What is the proposed change?

Wrap the argument output before it flows into council_verdict. New harness compresses the argument trace into a structured summary {claims:[], strongest_objection, residual_uncertainty} before passing to judge. Judge prompt receives summary, NOT raw trace. Raw trace is persisted to disk for Commander review but not sent to judge. Add a flag --raw_trace_judge that can disable the harness for A/B comparison.

Target files

hypothesis_engine/moves/argument.js hypothesis_engine/moves/council_verdict.js

Expected effect

On a 30-run A/B (15 with summarizer, 15 raw), judge verdicts under summarizer mode show lower variance (stdev of composite KEEP/KILL across two judge re-runs of same candidate drops by >20%) per the reasoning-trace fluency-trap finding. Token cost on judge call drops ~40%.

Falsifier — what would prove this wrong?

If summarizer-mode judge verdicts diverge from raw-mode verdicts on >25% of candidates AND raw-mode correlates better with Commander overrides on those candidates, the summary is dropping load-bearing detail and the harness should be disabled.

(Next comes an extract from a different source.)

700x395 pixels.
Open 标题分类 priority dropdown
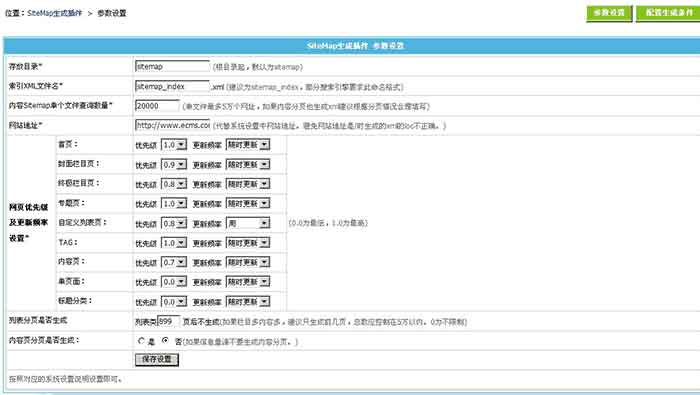[174, 302]
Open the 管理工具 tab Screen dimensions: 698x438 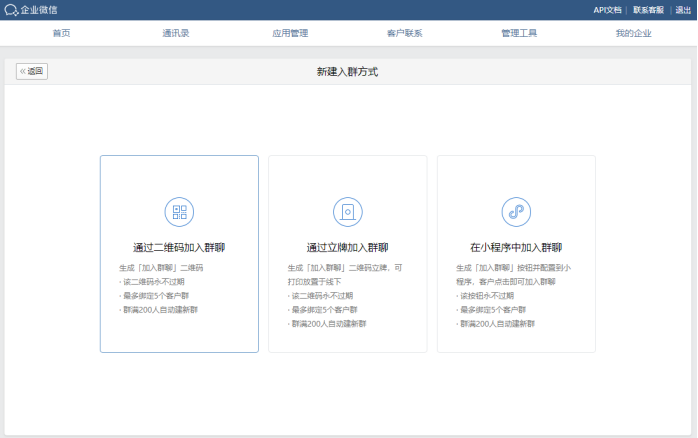point(519,33)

Evidence that triggered the proposal

T — Reasoning-trace fluency trap: summary outperforms full trace for judging
E — move_cost_rollup: argument+judge dominate per-run cost

Proposer self-score

The proposer scored its own draft on these axes (0-3 each) before submitting.

Axis	Score
specificity	3
falsifier	3
solo feasible	2
blast radius	2
composability	3
reversibility	3

Disposition

Rejected by filter_score. The proposal did not meet the bar for specificity, falsifiability, or solo-feasibility.

Evaluation history

When	Move
2026-06-17 04:06	meta_filter_score
2026-06-17 04:03	meta_genesis